Other companies are working on setting up platforms that will enable large networks of IoT devices to identify and authenticate each other in order to provide higher security and prevent data breaches.
There also is research being conducted to enhance IoT security through device and smartphone linking. The effort is being led by experts at the University of South Hampton, who believe smartphones can help overcome IoT devices’ limits in user interfaces and complexities in networking.
What More Needs To Be Done?
While the effort to tackle security issues regarding IoT devices is laudable, it isn’t enough to ensure that we can leverage the full power of this new technology in a secure environment.
For one thing, the gateways that connect IoT devices to company and manufacturer networks need to be secured as well as the devices themselves. IoT devices are always connected and always on. In contrast to human-controlled devices, they go through a one-time authentication process, which can make them perfect sources of infiltration into company networks. Therefore, more security needs to be implemented on these gateways to improve the overall security of the system.

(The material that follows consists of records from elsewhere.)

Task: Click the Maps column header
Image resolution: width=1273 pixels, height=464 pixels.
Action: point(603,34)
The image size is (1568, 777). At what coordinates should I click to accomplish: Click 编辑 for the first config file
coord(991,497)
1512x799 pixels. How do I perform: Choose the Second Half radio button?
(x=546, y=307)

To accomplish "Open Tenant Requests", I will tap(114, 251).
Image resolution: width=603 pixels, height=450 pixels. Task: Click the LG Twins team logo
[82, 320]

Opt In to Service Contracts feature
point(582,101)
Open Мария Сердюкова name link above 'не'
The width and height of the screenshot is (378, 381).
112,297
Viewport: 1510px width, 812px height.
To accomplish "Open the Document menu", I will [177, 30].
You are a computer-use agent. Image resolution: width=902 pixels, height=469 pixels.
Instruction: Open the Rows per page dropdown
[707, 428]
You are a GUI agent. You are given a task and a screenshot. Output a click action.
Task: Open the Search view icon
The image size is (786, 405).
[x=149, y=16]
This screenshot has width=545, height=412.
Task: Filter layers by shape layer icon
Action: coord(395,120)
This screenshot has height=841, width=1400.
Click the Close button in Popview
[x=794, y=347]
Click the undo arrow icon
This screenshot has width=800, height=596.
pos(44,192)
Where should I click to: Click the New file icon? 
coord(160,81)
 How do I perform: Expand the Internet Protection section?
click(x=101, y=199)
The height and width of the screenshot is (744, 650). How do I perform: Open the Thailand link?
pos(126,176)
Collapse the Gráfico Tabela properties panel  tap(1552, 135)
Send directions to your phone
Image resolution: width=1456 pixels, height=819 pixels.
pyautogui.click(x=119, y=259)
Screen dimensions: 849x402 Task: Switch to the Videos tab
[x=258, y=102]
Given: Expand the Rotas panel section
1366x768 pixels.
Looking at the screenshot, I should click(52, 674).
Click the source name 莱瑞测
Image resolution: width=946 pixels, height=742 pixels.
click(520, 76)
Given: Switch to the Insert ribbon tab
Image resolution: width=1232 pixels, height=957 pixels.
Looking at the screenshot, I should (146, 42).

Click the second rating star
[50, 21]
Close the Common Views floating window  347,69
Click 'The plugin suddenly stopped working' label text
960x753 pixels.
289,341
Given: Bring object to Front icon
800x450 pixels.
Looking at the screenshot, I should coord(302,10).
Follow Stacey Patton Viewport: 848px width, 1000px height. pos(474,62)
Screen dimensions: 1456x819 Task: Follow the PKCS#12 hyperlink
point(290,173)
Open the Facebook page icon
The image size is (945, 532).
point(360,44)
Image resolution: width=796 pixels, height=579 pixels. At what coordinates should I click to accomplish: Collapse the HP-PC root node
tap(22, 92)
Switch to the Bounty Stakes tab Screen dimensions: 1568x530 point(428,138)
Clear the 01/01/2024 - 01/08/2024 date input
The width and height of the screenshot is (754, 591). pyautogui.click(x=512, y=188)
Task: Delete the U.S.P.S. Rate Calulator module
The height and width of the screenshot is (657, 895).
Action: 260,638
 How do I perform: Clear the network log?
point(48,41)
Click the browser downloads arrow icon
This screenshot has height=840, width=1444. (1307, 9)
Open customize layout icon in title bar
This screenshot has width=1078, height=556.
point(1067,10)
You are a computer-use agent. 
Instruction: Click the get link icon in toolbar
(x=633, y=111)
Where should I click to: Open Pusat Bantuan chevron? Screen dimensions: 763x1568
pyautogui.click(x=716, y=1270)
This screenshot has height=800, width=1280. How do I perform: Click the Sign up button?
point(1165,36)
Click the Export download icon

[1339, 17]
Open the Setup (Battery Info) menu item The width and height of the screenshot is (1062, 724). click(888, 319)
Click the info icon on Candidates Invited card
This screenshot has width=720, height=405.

Also of concern are huge repositories where IoT data is being stored, which can become attractive targets for corporate hackers and industrial spies who rely on big data to make profits. In the wake of massive data breaches and data theft cases we’ve seen in recent years, more effort needs to be made to secure IoT-related data to ensure the privacy of consumers and the functionality of businesses and corporations.
There also must be a sound plan for installing security updates on IoT devices. Each consumer will likely soon own scores — if not hundreds — of connected devices. The idea of manually installing updates on so many devices is definitely out of the question, but having them automatically pushed by manufacturers also can be a risky business. Proper safeguards must be put in place to prevent updating interfaces from becoming security holes themselves.
What is evident is that the IoT will become an important part of our lives very soon, and its security is one of the major issues that must be addressed via active participation by the entire global tech community. Will we be able to harness this most-hyped, emerging technology that will undoubtedly revolutionize the world, or will we end up opening a Pandora’s Box that will spiral the world into a new age of mayhem and chaos? Let’s hope for the former.